[Excerpt provided]
----------

THE UNITED STATES, Plaintiff-Appellee, v. MARCOS LUMANLAN ET AL., Defendants. MARCOS LUMANLAN, Appellant.

Tirso de Irureta Goyena for Appellant.

Acting Attorney-General Zaragoza for Appellee.


1. ROBBERY WITH LESIONES; EVIDENCE; ALIBI. — An alibi set up to prove that the perpetrator of a robbery was elsewhere at the time of its commission cannot prevail even though supported by the testimony of witnesses, when it has been proved by conclusive evidence of the prosecution that not only did the said accused take part in the commission of the robbery in company with others, as shown by the testimony of witnesses who saw and recognized him at the very time the robbery was being perpetrated, but that reliable witnesses saw him that same evening several hours before the crime at the door of a cinematograph located in the same town as the house that was robbed.

----------

[What the task requires] Continue the court decision in the robbery case against Marcos Lumanlan from the point where it stops.

[Data records]
----------

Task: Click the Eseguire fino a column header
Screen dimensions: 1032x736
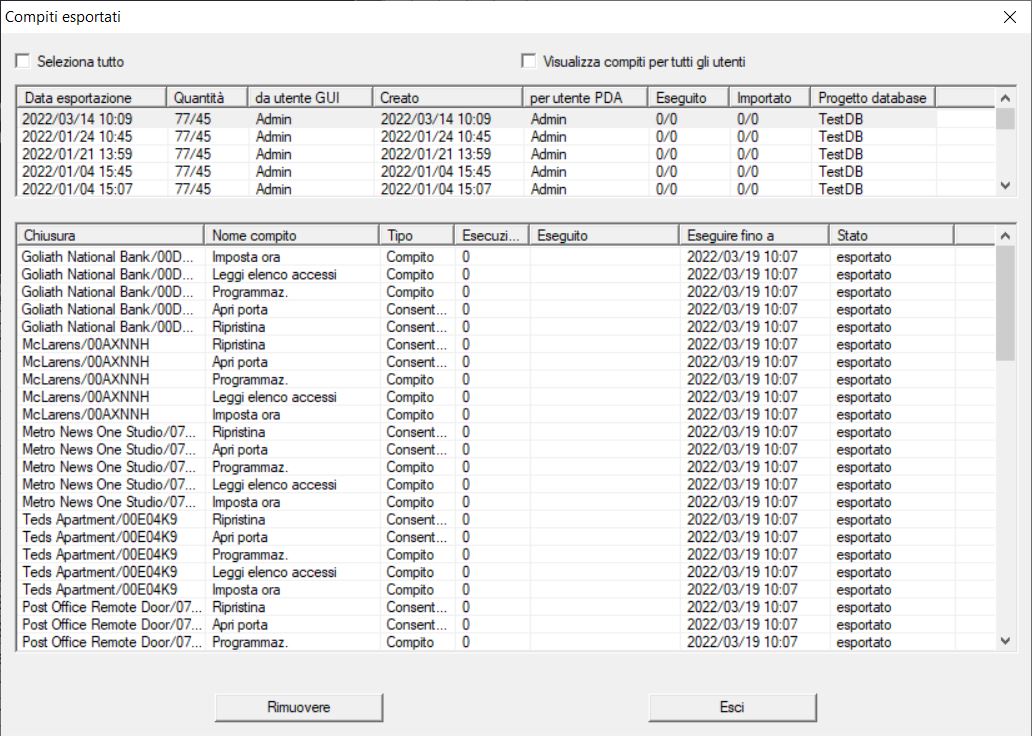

----------

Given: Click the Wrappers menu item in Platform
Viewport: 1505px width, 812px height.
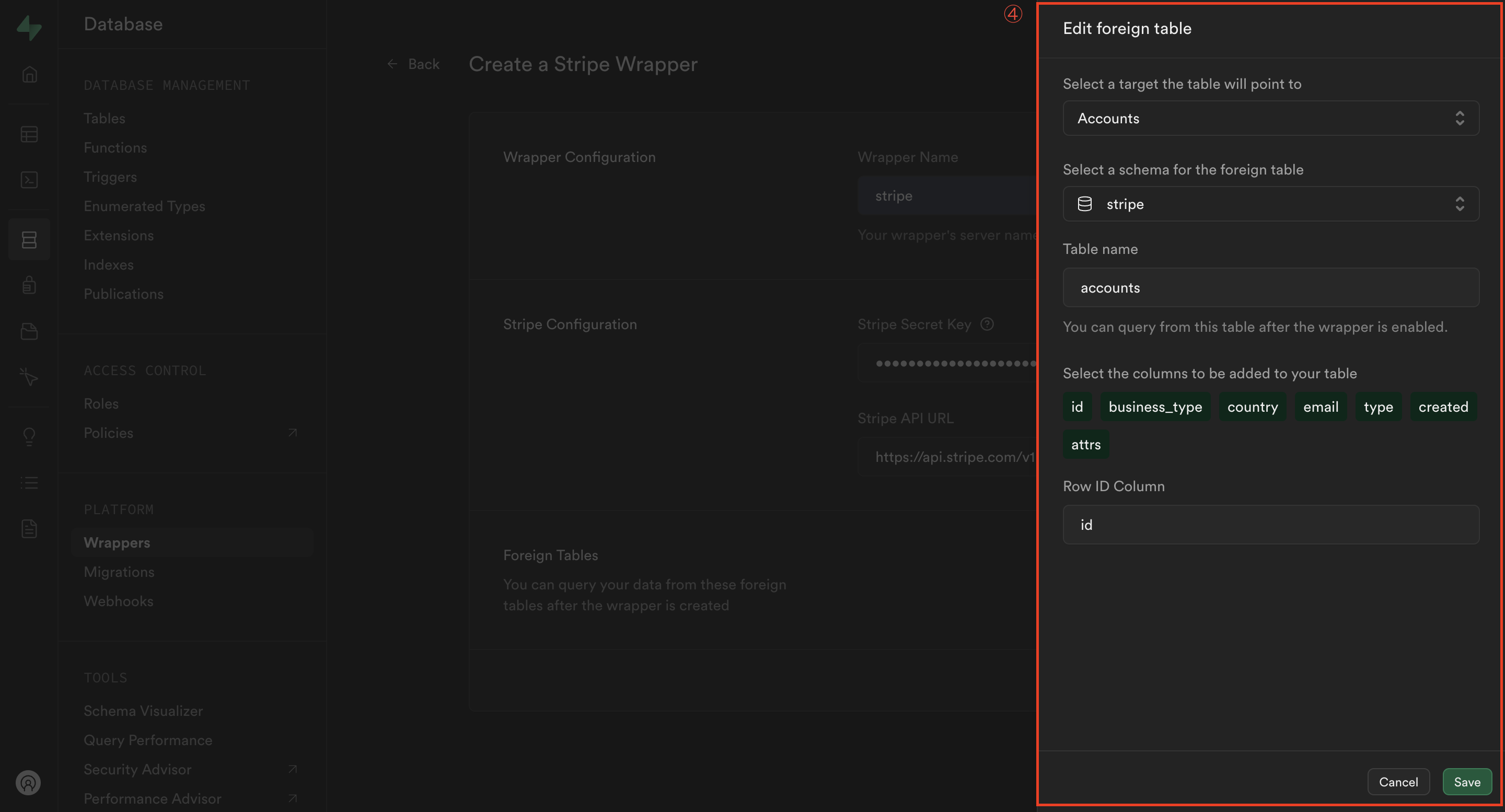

----------

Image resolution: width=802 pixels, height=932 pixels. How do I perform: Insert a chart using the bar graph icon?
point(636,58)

----------

[Output]
This case was instituted by a complaint filed on March 17, 1914, by the provincial fiscal in the Court of First Instance of Pampanga, charging the above-named defendants with the crime of robo con lesiones (robbery with physical injuries), and judgment was rendered on July 30 of the same year, whereby all four of them, Brigido Gonzalez, Zacarias Torres, Alejandro Dizon, and Marcos Lumanlan, were sentenced to the penalty of four years of presidio correccional, to the accessory penalties, to indemnify the offended parties in the sum of P155 and to the payment by each of them of one-fourth of the costs. Only the last-named, Marcos Lumanlan, appealed from this judgment.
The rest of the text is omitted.